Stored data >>
'''

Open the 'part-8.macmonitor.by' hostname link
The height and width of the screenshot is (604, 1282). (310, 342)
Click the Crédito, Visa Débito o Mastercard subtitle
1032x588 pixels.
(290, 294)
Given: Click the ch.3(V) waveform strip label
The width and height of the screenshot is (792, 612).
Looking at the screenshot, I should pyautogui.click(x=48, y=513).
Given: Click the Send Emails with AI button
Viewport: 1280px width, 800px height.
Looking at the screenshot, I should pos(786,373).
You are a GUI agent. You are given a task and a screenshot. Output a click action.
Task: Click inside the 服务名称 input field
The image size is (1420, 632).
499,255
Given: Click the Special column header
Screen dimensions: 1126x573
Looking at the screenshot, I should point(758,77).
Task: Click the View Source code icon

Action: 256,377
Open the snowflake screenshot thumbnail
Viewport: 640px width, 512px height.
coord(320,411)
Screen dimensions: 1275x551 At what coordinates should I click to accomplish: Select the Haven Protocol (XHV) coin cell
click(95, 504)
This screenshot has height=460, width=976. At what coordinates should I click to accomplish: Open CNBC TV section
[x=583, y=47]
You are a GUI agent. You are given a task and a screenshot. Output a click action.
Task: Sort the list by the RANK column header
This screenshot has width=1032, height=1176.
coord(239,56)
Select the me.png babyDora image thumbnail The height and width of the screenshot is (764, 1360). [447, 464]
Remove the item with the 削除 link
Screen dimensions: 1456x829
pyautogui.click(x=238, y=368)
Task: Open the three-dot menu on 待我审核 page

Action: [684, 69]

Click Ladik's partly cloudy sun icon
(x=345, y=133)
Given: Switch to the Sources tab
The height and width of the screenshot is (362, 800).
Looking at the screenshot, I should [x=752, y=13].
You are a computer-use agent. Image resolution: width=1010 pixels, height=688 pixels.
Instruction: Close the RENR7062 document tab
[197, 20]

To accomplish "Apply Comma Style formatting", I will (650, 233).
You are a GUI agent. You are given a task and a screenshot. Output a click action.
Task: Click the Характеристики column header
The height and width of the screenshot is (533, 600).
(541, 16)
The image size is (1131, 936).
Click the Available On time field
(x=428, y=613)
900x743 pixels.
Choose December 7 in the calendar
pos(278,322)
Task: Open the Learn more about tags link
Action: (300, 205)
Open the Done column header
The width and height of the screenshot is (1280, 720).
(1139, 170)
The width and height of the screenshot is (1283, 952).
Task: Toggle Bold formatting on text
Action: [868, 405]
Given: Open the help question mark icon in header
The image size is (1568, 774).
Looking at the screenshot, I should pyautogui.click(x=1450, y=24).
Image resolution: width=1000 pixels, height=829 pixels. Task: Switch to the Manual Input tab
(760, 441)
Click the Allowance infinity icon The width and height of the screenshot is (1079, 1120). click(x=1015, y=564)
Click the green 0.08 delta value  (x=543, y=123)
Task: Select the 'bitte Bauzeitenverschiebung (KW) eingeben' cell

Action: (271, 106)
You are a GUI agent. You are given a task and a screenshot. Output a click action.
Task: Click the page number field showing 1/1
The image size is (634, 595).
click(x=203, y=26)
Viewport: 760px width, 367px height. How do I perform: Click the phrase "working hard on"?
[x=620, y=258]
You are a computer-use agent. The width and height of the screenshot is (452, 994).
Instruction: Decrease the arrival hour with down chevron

'''

TASK >> Could you restate, word for word, the lines above from the one with "Click Ladik's partly cloudy sun icon" to the one with "900x743 pixels.", both included?

ANSWER TO THIS PROBLEM >>
Click Ladik's partly cloudy sun icon
(x=345, y=133)
Given: Switch to the Sources tab
The height and width of the screenshot is (362, 800).
Looking at the screenshot, I should [x=752, y=13].
You are a computer-use agent. Image resolution: width=1010 pixels, height=688 pixels.
Instruction: Close the RENR7062 document tab
[197, 20]

To accomplish "Apply Comma Style formatting", I will (650, 233).
You are a GUI agent. You are given a task and a screenshot. Output a click action.
Task: Click the Характеристики column header
The height and width of the screenshot is (533, 600).
(541, 16)
The image size is (1131, 936).
Click the Available On time field
(x=428, y=613)
900x743 pixels.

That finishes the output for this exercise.